My heart is racing, my breathing shallow. I need to calm down, or I’ll be no use to anybody. Taking a minute, I try to think of anything but Anna, but it’s surprisingly difficult. I hadn’t realised how often my mind has reached for her in the quiet.

She was safety, and comfort.

She was my friend.

Shifting position, I try to work out where I’ve woken up and whether I’m in any immediate danger.
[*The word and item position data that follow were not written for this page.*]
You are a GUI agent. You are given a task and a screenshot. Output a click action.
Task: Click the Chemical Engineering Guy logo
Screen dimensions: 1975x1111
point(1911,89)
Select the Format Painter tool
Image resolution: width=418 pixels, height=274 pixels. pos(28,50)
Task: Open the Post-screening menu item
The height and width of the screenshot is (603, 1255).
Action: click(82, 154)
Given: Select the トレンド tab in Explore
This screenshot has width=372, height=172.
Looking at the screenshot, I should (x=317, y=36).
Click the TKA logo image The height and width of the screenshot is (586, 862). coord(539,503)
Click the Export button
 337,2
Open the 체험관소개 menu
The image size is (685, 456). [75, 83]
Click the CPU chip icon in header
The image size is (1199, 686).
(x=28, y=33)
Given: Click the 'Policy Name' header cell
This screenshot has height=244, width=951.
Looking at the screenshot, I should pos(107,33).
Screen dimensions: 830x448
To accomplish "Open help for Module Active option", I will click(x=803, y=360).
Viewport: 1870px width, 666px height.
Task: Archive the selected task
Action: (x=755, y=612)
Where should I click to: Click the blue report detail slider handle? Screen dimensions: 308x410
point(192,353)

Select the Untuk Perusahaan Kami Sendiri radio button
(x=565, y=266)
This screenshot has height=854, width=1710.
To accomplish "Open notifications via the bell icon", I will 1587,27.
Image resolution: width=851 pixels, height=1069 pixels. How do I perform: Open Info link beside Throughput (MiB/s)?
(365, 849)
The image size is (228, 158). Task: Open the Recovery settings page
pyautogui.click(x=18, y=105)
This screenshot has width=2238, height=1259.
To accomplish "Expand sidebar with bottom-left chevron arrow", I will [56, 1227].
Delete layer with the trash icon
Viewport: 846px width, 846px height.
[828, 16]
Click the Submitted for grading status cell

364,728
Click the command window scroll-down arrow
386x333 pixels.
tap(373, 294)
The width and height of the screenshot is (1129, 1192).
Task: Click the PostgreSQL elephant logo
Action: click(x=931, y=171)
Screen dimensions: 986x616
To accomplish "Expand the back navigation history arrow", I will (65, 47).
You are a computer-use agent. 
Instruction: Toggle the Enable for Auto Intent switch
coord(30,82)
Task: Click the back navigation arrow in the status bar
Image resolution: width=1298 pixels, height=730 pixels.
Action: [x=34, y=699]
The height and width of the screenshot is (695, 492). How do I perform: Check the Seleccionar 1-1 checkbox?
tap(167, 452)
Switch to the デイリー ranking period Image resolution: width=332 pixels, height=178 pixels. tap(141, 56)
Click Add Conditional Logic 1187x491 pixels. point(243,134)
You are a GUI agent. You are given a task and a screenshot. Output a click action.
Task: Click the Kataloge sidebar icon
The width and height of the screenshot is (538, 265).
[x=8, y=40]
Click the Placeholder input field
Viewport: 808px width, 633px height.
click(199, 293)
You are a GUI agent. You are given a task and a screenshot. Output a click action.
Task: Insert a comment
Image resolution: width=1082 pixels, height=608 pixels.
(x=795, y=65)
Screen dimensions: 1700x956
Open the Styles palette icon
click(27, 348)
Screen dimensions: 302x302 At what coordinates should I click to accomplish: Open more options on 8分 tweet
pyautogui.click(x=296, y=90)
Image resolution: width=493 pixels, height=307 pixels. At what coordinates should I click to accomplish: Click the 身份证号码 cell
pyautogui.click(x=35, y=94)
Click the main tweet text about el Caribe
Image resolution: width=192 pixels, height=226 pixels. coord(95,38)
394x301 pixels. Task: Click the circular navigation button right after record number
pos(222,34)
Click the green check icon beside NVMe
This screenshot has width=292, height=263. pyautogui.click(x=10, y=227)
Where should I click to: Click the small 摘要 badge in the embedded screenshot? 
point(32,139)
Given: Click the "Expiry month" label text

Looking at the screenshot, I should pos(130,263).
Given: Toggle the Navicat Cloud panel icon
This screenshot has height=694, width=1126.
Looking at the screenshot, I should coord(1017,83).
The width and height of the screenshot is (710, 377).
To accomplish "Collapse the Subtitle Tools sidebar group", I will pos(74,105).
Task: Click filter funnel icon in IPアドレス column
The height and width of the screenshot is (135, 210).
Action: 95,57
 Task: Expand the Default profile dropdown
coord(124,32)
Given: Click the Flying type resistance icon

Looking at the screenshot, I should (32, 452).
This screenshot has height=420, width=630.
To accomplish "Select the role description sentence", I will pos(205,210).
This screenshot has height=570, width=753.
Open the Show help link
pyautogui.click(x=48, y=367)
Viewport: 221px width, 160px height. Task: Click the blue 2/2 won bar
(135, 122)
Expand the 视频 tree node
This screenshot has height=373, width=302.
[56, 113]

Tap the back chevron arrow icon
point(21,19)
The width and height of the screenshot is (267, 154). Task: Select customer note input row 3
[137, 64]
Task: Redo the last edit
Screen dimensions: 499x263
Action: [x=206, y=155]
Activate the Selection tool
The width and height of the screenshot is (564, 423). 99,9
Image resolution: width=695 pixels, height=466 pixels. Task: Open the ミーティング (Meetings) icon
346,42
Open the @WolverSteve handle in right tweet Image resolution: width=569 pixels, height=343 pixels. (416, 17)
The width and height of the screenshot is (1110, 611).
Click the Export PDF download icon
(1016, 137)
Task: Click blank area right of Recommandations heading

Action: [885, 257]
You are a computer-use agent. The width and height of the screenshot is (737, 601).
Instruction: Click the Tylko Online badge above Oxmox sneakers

At first blush, it doesn’t appear so. My shoulders are touching the walls either side of me, a sliver of light piercing a crack near my right ear, dusting cardboard boxes on my left and bottles down by my feet.

I move my wristwatch to the light, discovering that it’s 10:13 a.m. Bell hasn’t even reached the house yet.

‘It’s still morning,’ I say to myself, relieved. ‘I still have time.’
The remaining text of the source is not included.